#### Aim of the exercise:
In the listing below, how many lines hold "agent"? Give the number only.

#### Records for processing:
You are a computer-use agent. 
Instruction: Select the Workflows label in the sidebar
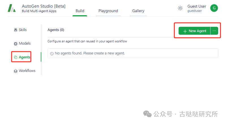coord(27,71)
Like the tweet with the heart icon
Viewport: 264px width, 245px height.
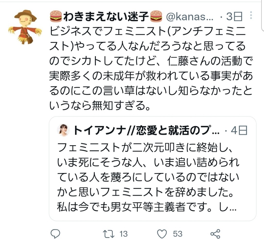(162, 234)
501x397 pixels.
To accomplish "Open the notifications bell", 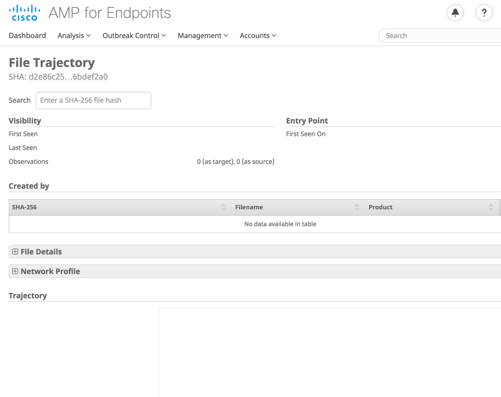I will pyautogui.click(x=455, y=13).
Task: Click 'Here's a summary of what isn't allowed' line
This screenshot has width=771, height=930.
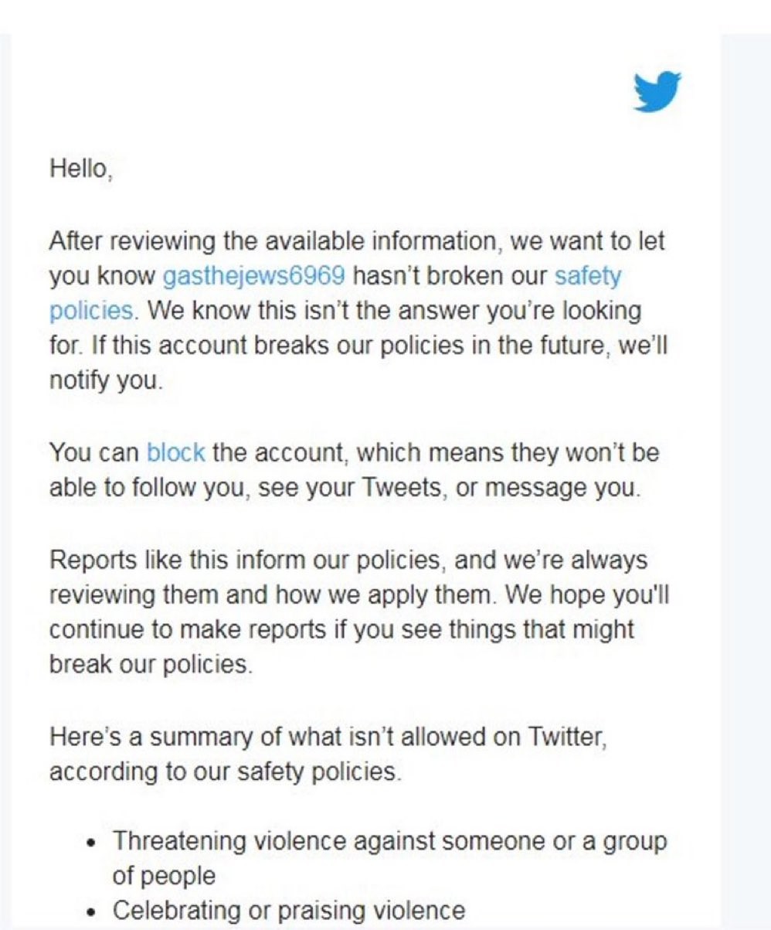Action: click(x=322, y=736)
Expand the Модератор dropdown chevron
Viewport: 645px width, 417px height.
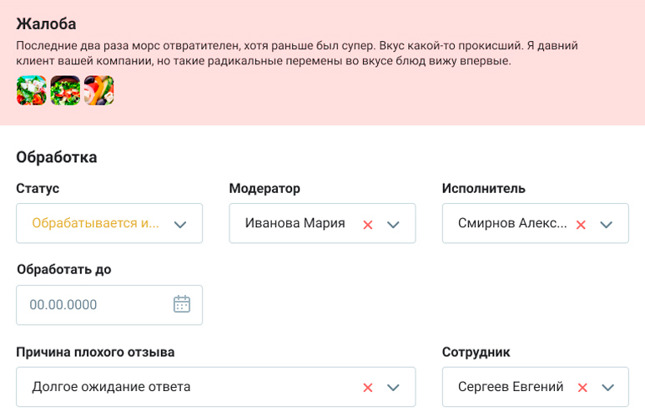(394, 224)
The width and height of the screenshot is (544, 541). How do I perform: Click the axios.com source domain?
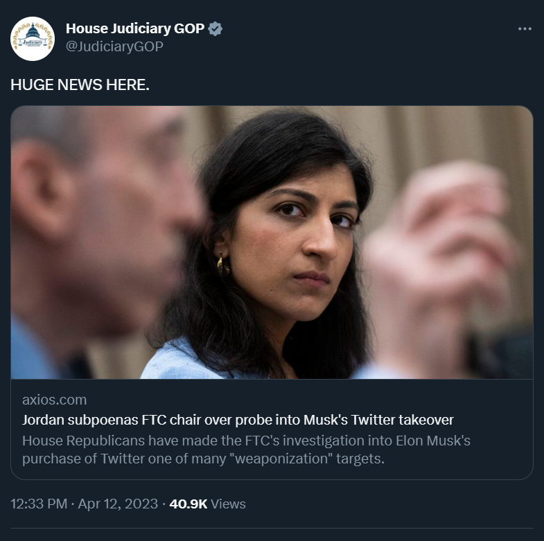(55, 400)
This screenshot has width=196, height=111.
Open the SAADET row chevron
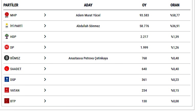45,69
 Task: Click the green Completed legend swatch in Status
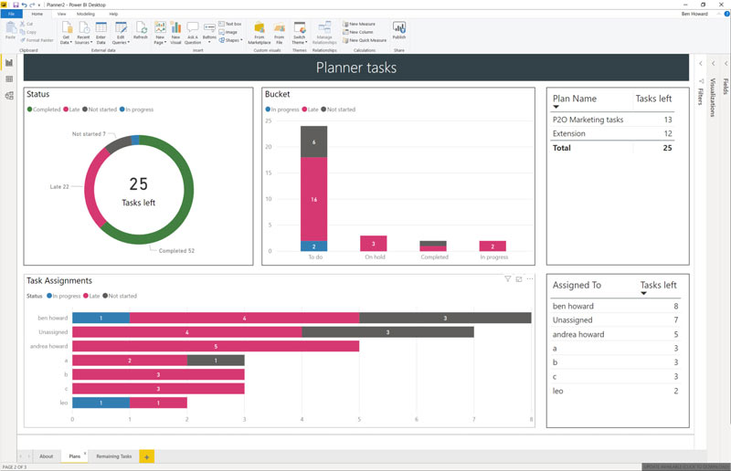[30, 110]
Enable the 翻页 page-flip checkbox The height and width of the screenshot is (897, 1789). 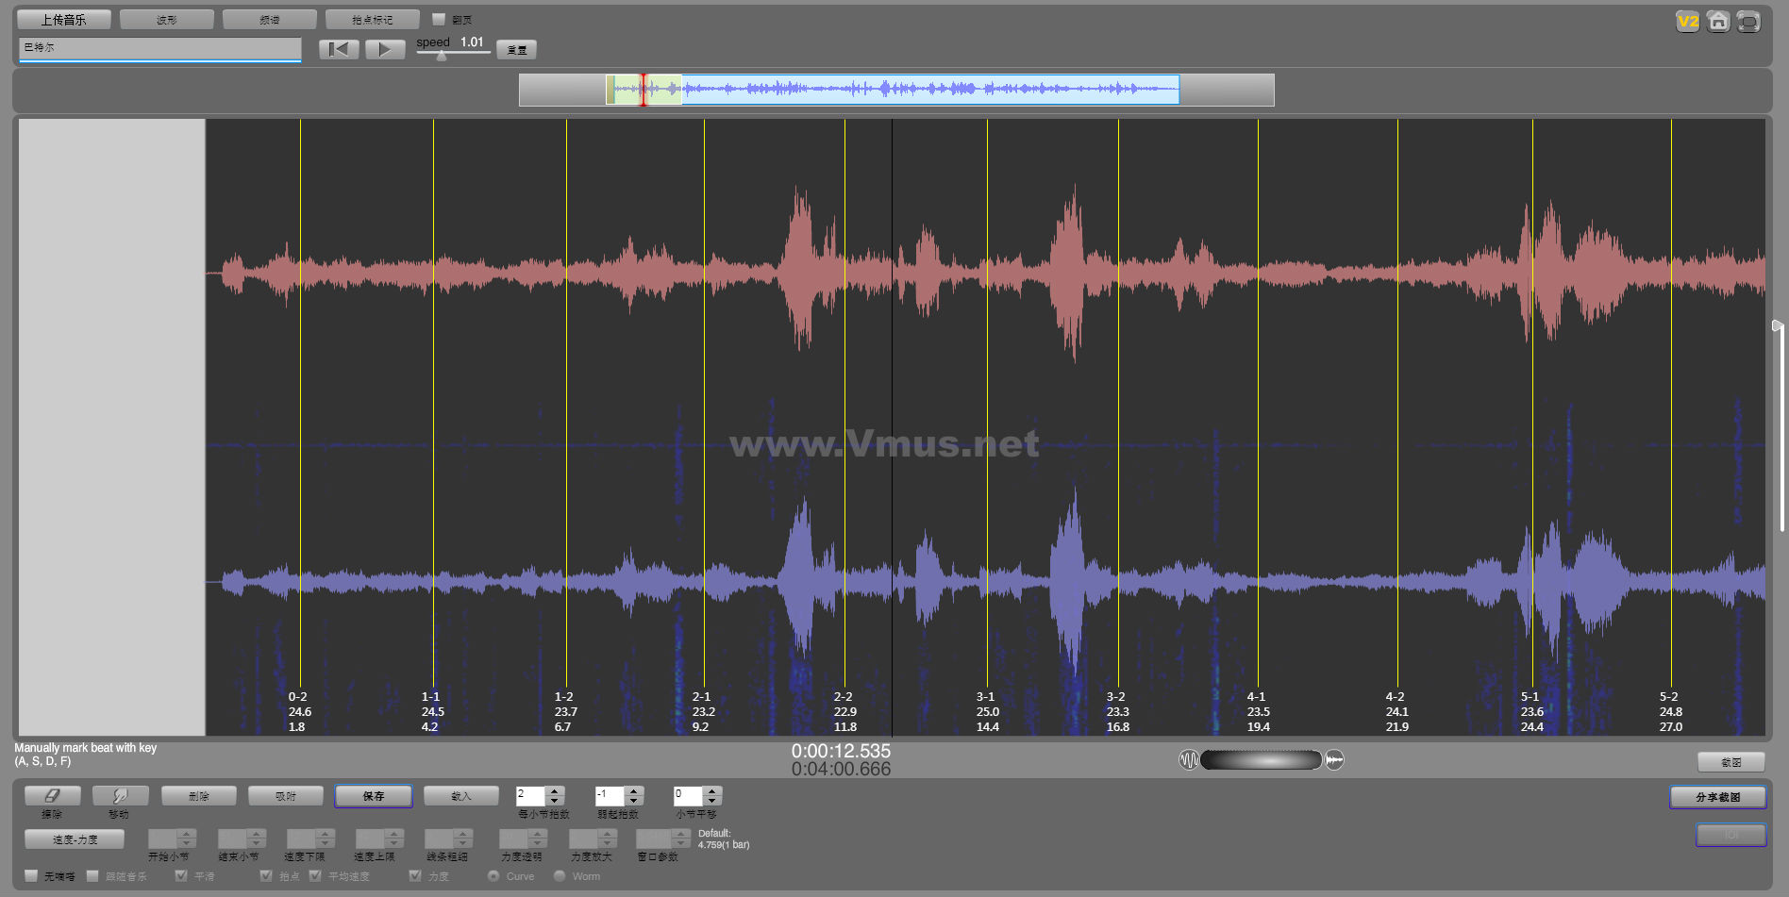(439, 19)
==
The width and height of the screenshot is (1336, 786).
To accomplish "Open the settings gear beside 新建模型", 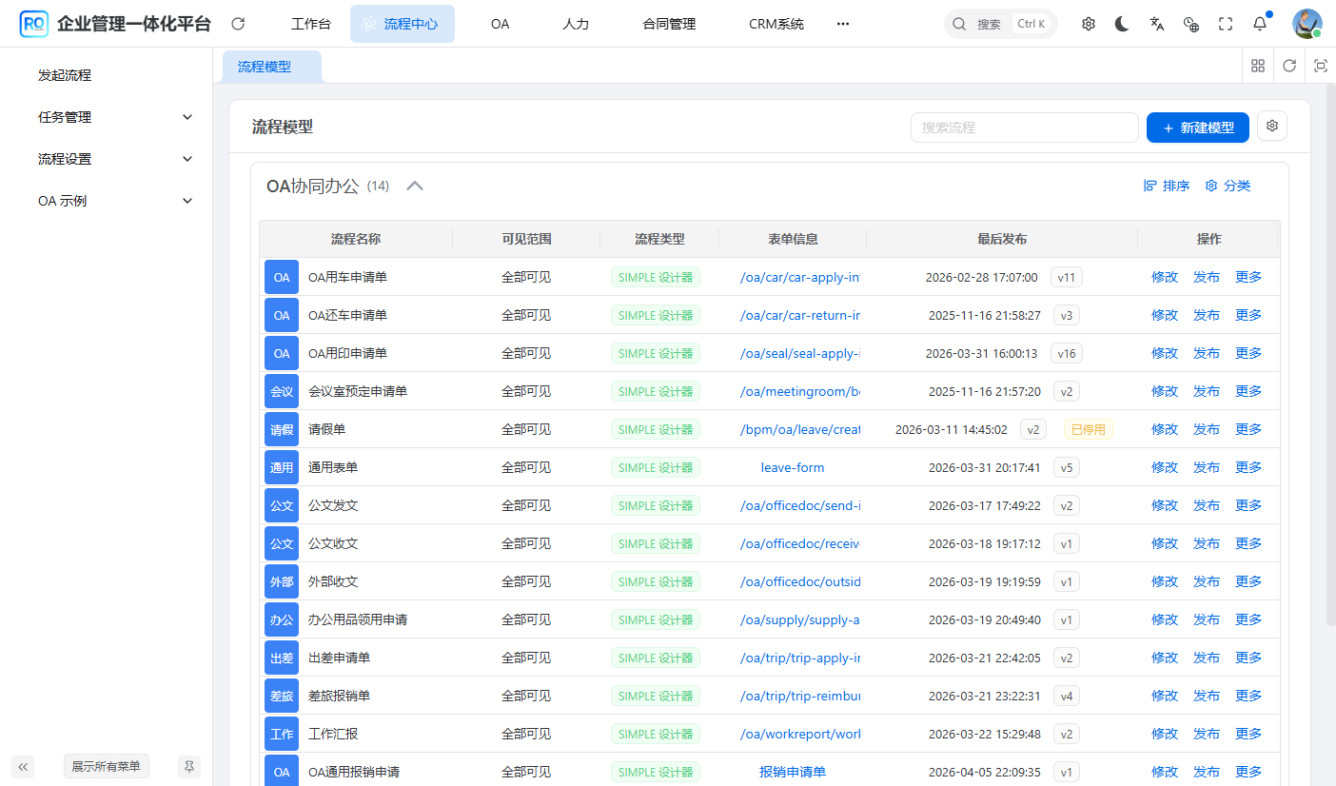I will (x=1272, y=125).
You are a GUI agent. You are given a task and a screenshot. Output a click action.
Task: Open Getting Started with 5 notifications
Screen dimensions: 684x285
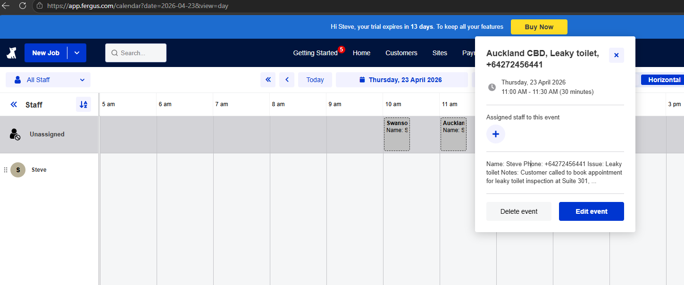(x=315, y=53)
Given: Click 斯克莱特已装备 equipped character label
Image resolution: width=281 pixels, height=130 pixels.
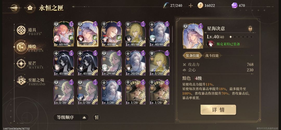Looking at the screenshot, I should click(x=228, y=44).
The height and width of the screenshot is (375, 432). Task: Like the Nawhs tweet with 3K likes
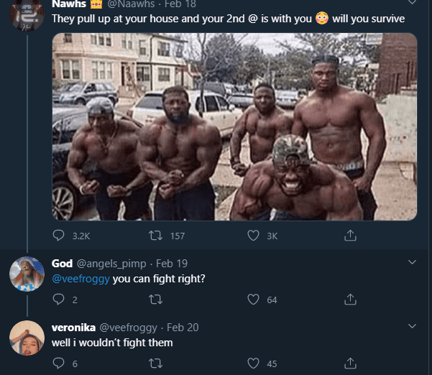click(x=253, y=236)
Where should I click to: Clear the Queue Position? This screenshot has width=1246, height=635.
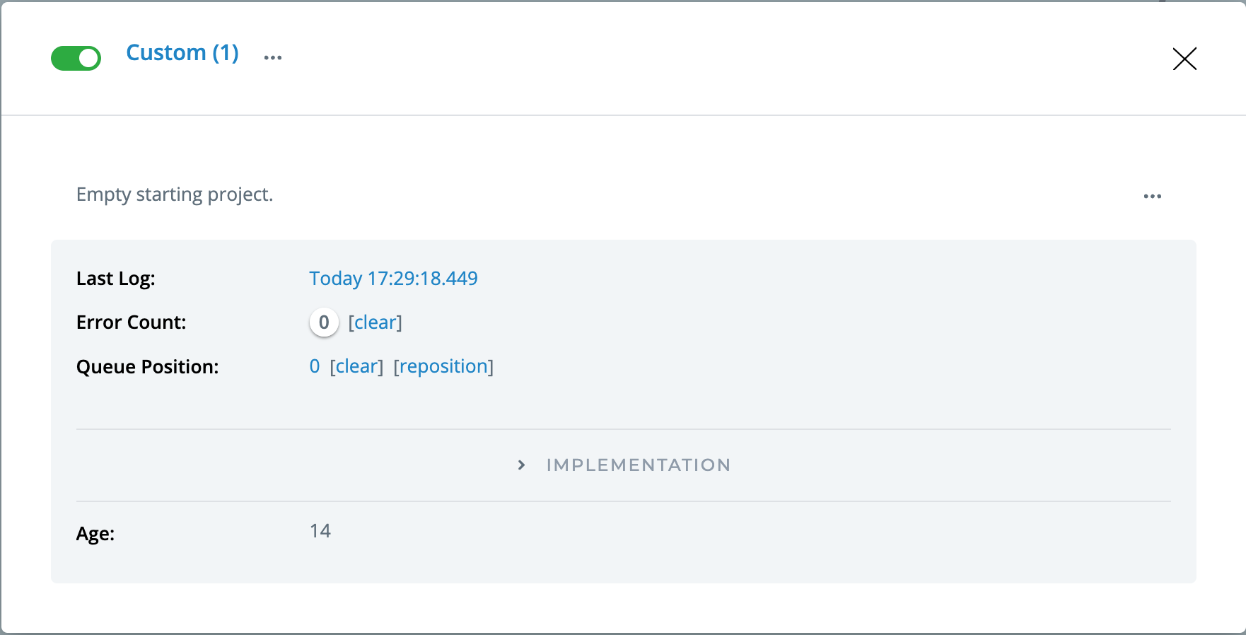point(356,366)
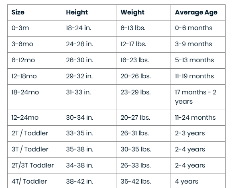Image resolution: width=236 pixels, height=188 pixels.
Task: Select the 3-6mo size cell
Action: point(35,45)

#### Written solution:
2